_TASK TO CARRY OUT_:
Beginning at the line that holds "Task: Click the Flow Definition title", repeat every line through the last line of the material, exactly, and drop any pictures.

_INFORMATION PROVIDED_:
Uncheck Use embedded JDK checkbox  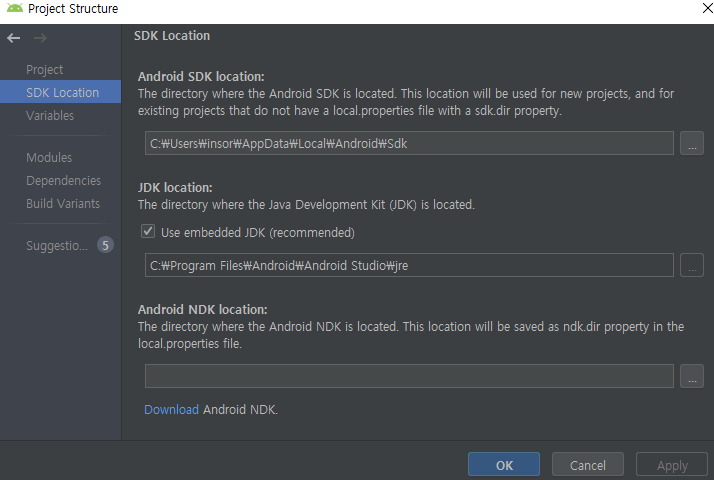pos(148,232)
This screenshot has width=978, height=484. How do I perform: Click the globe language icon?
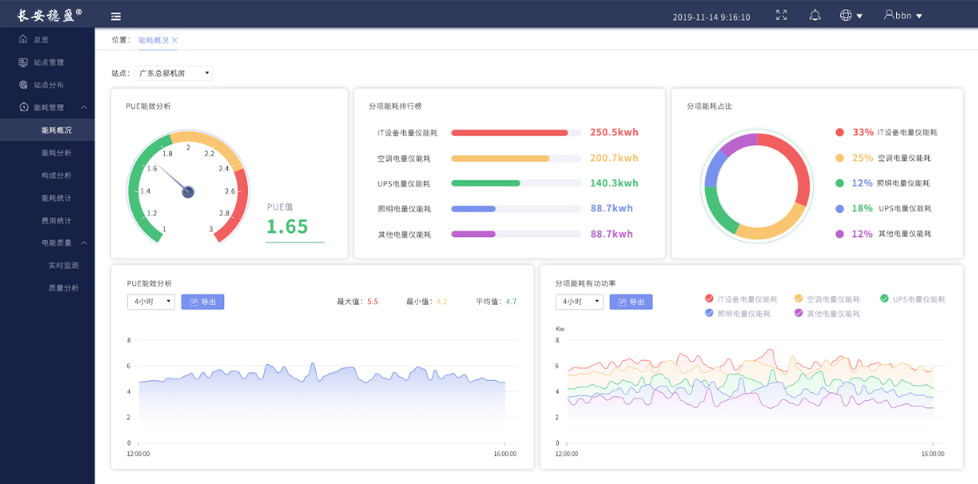point(846,15)
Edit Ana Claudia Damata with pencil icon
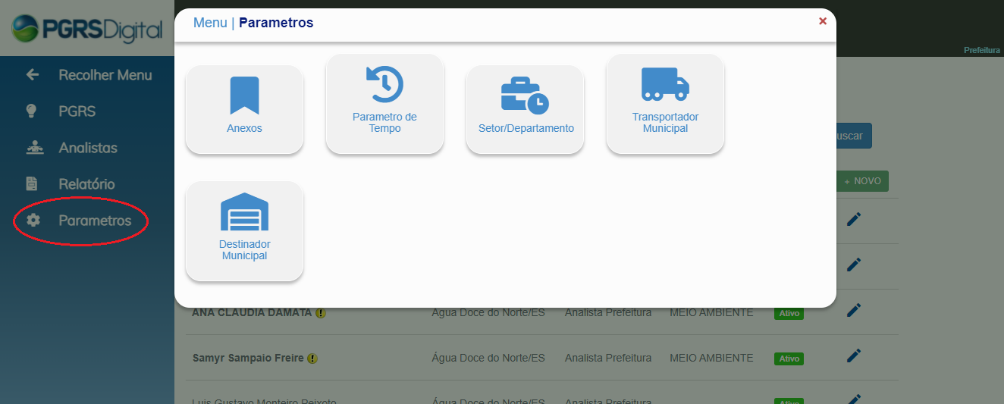1004x404 pixels. coord(853,310)
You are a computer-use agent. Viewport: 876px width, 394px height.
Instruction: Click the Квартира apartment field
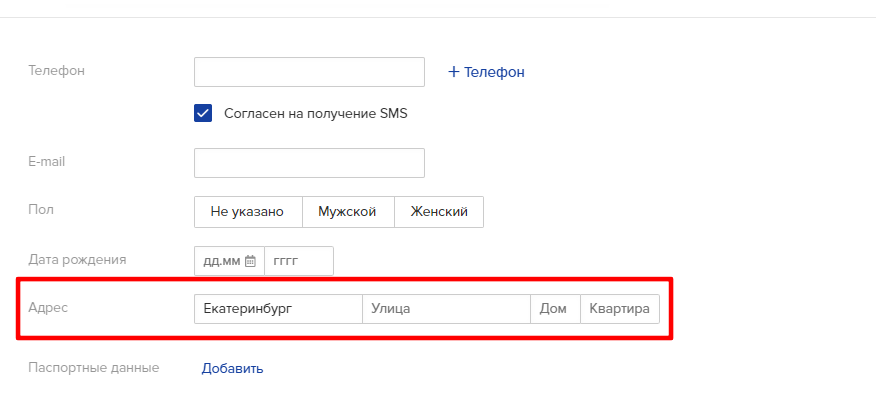point(620,308)
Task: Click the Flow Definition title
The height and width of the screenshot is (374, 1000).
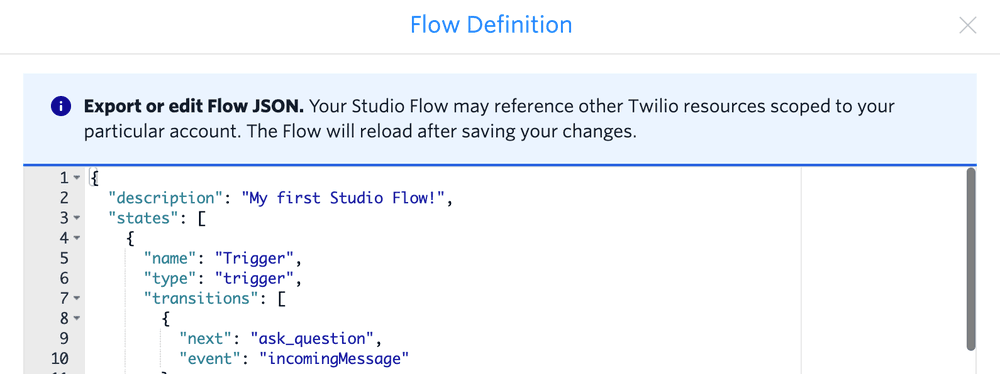Action: click(x=491, y=25)
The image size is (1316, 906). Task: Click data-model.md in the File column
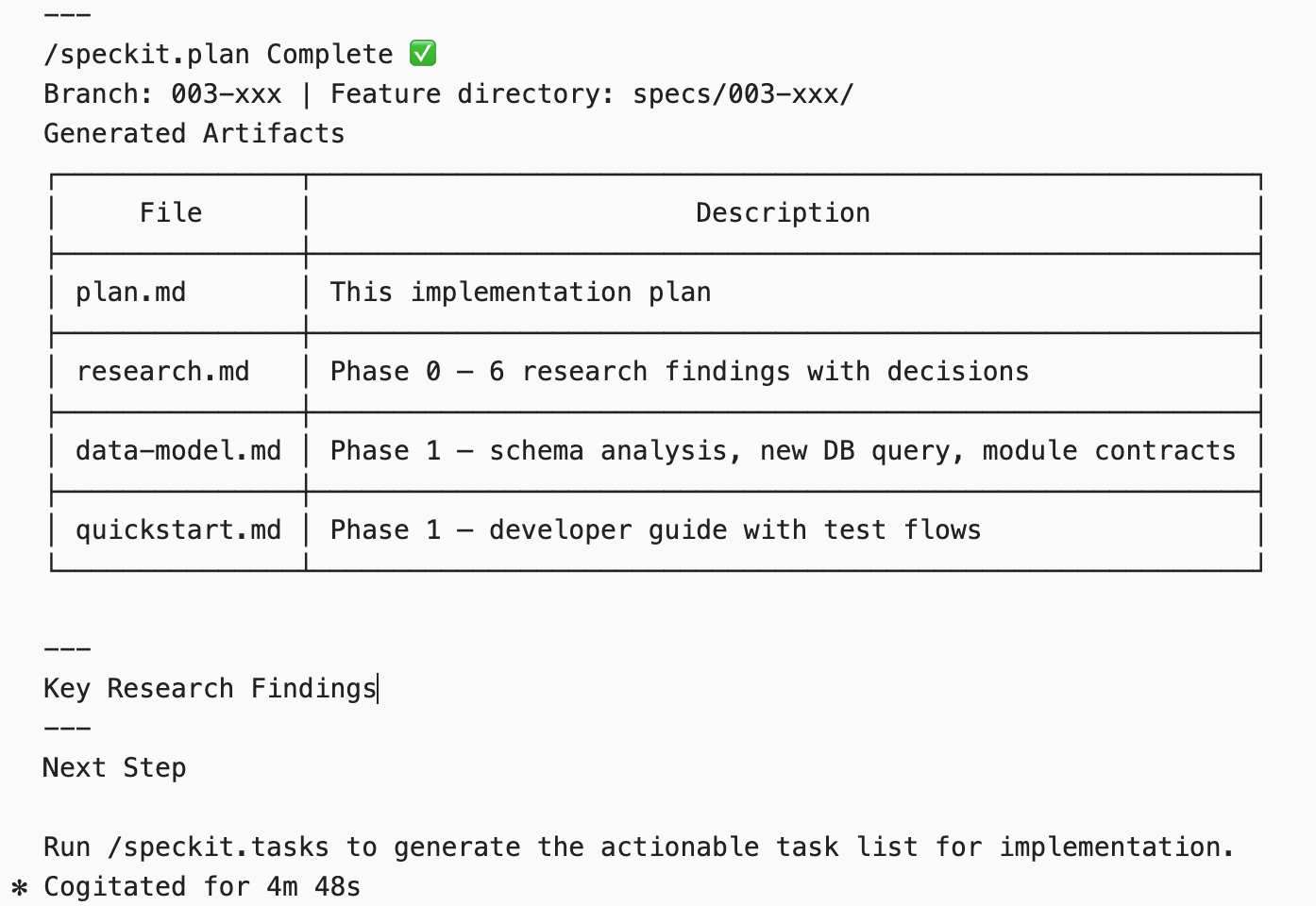pos(178,451)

_OUTPUT FOR THIS EXERCISE_:
Task: Click the Flow Definition title
The height and width of the screenshot is (374, 1000).
Action: click(x=491, y=25)
The image size is (1316, 906). Task: Click data-model.md in the File column
pos(178,451)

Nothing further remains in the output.